=== Directions ===
Repeat the lines below exactly as written, please, from the line with "You are a computer-use agent. Image" to the line with "Task: Click the highlighted", both lines included, and no others.

(Pixel coordinate grounding data)

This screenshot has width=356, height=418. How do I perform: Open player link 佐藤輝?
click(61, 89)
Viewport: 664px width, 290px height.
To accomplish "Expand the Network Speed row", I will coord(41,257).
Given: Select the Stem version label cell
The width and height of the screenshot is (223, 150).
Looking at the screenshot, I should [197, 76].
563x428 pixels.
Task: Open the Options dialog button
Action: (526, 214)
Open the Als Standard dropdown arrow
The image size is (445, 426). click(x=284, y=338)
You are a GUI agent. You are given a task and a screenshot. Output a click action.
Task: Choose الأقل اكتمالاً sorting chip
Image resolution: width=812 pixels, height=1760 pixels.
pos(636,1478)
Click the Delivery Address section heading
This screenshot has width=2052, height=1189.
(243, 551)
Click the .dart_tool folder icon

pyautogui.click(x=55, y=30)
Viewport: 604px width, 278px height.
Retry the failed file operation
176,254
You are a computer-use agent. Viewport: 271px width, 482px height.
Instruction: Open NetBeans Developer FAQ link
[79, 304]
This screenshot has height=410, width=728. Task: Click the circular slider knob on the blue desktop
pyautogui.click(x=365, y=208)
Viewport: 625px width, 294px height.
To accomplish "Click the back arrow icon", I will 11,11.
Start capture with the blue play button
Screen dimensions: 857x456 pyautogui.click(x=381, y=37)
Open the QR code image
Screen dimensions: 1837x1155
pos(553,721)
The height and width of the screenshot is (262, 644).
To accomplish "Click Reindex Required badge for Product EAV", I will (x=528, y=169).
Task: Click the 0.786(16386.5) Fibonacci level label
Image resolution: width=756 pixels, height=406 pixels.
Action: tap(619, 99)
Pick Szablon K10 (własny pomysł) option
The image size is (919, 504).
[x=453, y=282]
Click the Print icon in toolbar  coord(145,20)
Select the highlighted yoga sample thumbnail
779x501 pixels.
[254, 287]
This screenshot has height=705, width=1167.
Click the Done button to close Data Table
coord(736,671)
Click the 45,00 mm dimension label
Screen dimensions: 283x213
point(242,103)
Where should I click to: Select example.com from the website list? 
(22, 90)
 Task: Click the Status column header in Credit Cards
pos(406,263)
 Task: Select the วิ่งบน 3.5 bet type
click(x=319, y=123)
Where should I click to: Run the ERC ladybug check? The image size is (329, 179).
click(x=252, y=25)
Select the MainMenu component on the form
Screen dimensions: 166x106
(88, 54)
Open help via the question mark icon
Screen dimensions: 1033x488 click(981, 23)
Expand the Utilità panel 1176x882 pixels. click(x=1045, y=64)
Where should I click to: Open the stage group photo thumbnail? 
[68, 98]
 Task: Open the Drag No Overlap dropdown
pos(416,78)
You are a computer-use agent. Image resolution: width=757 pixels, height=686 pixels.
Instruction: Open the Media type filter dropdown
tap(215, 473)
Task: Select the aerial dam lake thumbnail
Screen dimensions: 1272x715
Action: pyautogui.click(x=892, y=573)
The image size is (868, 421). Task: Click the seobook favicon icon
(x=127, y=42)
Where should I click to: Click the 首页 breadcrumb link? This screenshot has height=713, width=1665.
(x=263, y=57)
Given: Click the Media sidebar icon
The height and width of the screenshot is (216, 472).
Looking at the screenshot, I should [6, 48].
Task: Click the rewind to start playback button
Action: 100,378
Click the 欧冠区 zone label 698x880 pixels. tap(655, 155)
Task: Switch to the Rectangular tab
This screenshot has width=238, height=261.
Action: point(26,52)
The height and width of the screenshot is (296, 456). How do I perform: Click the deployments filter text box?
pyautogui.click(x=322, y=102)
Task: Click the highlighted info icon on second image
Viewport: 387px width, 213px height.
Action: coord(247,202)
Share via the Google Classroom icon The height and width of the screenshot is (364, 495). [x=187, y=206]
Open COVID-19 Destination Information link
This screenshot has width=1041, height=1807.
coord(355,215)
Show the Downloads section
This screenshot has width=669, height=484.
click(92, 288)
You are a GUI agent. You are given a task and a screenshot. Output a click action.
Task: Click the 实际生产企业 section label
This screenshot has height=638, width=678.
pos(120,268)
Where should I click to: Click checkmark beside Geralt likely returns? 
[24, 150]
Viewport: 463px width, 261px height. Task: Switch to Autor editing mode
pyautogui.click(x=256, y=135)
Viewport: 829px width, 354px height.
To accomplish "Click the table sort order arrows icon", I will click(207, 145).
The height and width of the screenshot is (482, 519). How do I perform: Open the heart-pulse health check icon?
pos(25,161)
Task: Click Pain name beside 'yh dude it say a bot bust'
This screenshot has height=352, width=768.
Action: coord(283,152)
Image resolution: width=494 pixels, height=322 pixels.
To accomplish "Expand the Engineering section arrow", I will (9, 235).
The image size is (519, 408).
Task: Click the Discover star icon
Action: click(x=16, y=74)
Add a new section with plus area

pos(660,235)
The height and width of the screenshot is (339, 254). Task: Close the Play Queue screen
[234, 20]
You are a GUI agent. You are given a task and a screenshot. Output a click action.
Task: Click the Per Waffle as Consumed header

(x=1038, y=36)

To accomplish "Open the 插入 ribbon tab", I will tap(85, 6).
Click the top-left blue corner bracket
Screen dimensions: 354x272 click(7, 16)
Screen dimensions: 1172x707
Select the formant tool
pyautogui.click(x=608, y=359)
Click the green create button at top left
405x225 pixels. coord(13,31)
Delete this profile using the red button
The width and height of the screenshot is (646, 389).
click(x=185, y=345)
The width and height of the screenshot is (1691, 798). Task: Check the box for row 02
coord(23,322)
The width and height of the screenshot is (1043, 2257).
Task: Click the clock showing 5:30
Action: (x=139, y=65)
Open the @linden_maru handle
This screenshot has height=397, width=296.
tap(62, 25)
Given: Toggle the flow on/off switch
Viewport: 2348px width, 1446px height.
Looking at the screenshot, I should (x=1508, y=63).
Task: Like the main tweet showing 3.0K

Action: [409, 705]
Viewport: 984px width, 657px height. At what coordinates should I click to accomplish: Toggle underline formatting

=== Result below ===
You are a computer-use agent. Image resolution: width=757 pixels, height=686 pixels.
Instruction: Open the Media type filter dropdown
tap(215, 473)
Task: Select the aerial dam lake thumbnail
Screen dimensions: 1272x715
Action: pyautogui.click(x=892, y=573)
The image size is (868, 421). Task: Click the seobook favicon icon
(x=127, y=42)
Where should I click to: Click the 首页 breadcrumb link? This screenshot has height=713, width=1665.
(x=263, y=57)
Given: Click the Media sidebar icon
The height and width of the screenshot is (216, 472).
Looking at the screenshot, I should [6, 48].
Task: Click the rewind to start playback button
Action: 100,378
Click the 欧冠区 zone label 698x880 pixels. tap(655, 155)
Task: Switch to the Rectangular tab
This screenshot has width=238, height=261.
Action: point(26,52)
The height and width of the screenshot is (296, 456). How do I perform: Click the deployments filter text box?
pyautogui.click(x=322, y=102)
Task: Click the highlighted info icon on second image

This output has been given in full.